**Task goal:** For the records that follow, please set down exactly the lines between the one holding "Given: Click info" and the one holding "Given: Share the post using the share icon", inclusive, and only those.
*** Opening of Records provided ***
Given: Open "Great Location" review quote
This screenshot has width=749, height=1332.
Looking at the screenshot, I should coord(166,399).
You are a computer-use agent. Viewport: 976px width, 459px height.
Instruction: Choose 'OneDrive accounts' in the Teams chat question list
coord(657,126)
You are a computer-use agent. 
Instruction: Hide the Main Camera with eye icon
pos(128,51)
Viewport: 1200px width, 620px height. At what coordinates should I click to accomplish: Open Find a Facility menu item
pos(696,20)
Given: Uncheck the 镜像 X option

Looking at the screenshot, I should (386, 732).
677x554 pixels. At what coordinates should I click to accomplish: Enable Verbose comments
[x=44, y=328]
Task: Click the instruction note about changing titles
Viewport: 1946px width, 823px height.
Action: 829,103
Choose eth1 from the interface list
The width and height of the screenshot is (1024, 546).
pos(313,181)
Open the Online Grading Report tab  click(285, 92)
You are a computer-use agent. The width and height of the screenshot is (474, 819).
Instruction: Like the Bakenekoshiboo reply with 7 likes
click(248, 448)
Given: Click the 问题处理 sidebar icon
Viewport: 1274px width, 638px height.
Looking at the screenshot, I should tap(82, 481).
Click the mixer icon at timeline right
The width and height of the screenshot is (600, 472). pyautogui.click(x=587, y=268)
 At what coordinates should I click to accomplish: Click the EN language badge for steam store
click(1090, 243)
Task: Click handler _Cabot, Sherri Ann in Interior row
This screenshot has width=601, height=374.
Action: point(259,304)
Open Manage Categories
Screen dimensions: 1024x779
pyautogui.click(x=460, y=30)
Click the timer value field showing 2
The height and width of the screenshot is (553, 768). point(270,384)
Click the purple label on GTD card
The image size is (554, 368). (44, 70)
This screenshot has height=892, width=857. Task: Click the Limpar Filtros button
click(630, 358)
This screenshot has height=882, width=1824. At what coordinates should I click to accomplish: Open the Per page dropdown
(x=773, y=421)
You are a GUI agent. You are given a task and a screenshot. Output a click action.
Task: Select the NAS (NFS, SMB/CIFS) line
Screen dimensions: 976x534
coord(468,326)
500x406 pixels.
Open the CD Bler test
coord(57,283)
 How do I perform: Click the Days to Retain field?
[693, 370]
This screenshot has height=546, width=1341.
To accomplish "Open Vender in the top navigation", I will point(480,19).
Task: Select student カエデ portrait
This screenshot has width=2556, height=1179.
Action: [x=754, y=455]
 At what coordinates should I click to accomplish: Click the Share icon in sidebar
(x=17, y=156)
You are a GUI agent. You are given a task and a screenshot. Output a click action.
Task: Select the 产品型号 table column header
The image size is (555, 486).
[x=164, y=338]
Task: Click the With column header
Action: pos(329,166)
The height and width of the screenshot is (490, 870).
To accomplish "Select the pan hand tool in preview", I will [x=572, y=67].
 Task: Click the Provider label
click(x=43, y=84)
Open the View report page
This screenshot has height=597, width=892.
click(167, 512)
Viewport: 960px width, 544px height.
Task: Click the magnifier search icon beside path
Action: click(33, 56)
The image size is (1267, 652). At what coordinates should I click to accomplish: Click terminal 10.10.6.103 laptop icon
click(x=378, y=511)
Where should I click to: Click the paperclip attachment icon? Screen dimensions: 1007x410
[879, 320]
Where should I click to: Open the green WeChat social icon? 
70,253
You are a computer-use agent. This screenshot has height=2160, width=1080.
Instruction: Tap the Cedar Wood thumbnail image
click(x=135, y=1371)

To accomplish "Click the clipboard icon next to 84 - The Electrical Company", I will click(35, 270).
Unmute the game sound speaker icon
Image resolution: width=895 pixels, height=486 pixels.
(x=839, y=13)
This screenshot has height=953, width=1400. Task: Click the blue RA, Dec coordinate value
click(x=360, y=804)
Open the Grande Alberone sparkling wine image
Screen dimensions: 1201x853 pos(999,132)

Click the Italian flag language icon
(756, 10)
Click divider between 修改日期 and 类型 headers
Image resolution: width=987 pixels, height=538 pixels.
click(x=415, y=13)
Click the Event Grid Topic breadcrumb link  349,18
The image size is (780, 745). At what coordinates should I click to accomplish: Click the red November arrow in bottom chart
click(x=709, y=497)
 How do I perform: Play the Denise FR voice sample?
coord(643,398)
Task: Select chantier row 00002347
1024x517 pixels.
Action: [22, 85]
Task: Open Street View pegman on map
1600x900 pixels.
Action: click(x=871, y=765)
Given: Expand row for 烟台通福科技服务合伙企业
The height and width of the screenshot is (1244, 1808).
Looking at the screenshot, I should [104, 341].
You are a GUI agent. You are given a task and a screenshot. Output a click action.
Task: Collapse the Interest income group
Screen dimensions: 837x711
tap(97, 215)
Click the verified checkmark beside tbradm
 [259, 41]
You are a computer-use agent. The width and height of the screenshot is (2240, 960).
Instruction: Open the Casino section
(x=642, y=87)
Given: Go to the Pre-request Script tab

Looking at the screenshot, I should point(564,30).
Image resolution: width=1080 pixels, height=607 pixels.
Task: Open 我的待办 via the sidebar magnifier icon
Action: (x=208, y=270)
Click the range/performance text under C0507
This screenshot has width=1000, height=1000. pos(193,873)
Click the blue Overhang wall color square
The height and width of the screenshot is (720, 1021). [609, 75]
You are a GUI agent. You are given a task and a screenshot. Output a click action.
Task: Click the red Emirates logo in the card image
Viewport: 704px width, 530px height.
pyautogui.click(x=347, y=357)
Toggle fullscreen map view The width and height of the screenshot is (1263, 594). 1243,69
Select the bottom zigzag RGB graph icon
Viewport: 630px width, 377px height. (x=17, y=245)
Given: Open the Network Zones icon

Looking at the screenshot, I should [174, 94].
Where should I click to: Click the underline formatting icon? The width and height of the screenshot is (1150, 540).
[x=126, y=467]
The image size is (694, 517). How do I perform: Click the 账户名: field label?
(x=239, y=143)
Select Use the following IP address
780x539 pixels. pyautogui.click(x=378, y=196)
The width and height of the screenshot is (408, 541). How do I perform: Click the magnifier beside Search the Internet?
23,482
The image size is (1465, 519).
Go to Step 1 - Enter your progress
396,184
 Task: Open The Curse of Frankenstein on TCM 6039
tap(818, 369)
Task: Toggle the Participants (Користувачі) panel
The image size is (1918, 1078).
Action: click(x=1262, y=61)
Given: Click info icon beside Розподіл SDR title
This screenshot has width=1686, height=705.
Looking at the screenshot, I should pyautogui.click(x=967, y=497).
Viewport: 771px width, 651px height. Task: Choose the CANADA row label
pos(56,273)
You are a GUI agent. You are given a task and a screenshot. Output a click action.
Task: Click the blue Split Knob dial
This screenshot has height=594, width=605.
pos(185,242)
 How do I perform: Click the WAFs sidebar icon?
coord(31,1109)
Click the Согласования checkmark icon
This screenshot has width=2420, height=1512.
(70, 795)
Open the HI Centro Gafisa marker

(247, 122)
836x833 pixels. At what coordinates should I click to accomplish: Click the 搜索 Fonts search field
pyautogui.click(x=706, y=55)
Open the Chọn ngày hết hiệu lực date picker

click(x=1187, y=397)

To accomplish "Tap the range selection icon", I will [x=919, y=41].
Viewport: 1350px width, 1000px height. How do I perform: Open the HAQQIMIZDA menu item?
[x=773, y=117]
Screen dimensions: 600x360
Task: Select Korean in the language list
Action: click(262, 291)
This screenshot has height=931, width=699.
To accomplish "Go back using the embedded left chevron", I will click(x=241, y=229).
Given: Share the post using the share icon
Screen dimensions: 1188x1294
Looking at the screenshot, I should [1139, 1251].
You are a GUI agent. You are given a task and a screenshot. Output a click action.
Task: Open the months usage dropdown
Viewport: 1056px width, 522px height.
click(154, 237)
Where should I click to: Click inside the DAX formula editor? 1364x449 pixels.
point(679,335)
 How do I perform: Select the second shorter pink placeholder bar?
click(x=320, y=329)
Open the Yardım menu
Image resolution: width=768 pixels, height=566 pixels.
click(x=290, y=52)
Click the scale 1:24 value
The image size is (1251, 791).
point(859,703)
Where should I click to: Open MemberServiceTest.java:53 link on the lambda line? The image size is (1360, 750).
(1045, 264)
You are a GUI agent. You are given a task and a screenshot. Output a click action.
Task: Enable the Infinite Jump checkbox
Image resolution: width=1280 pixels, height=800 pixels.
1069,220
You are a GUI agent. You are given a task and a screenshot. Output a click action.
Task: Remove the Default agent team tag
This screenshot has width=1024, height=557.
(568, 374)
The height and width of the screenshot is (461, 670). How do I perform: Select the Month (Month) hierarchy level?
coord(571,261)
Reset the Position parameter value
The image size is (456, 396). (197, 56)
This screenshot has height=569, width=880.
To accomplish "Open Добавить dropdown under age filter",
*** Close of Records provided ***
**Output of the exercise:**
Given: Click info icon beside Розподіл SDR title
This screenshot has width=1686, height=705.
Looking at the screenshot, I should pyautogui.click(x=967, y=497).
Viewport: 771px width, 651px height. Task: Choose the CANADA row label
pos(56,273)
You are a GUI agent. You are given a task and a screenshot. Output a click action.
Task: Click the blue Split Knob dial
This screenshot has height=594, width=605.
pos(185,242)
 How do I perform: Click the WAFs sidebar icon?
coord(31,1109)
Click the Согласования checkmark icon
This screenshot has width=2420, height=1512.
(70, 795)
Open the HI Centro Gafisa marker

(247, 122)
836x833 pixels. At what coordinates should I click to accomplish: Click the 搜索 Fonts search field
pyautogui.click(x=706, y=55)
Open the Chọn ngày hết hiệu lực date picker

click(x=1187, y=397)

To accomplish "Tap the range selection icon", I will [x=919, y=41].
Viewport: 1350px width, 1000px height. How do I perform: Open the HAQQIMIZDA menu item?
[x=773, y=117]
Screen dimensions: 600x360
Task: Select Korean in the language list
Action: click(262, 291)
This screenshot has height=931, width=699.
To accomplish "Go back using the embedded left chevron", I will click(x=241, y=229).
Given: Share the post using the share icon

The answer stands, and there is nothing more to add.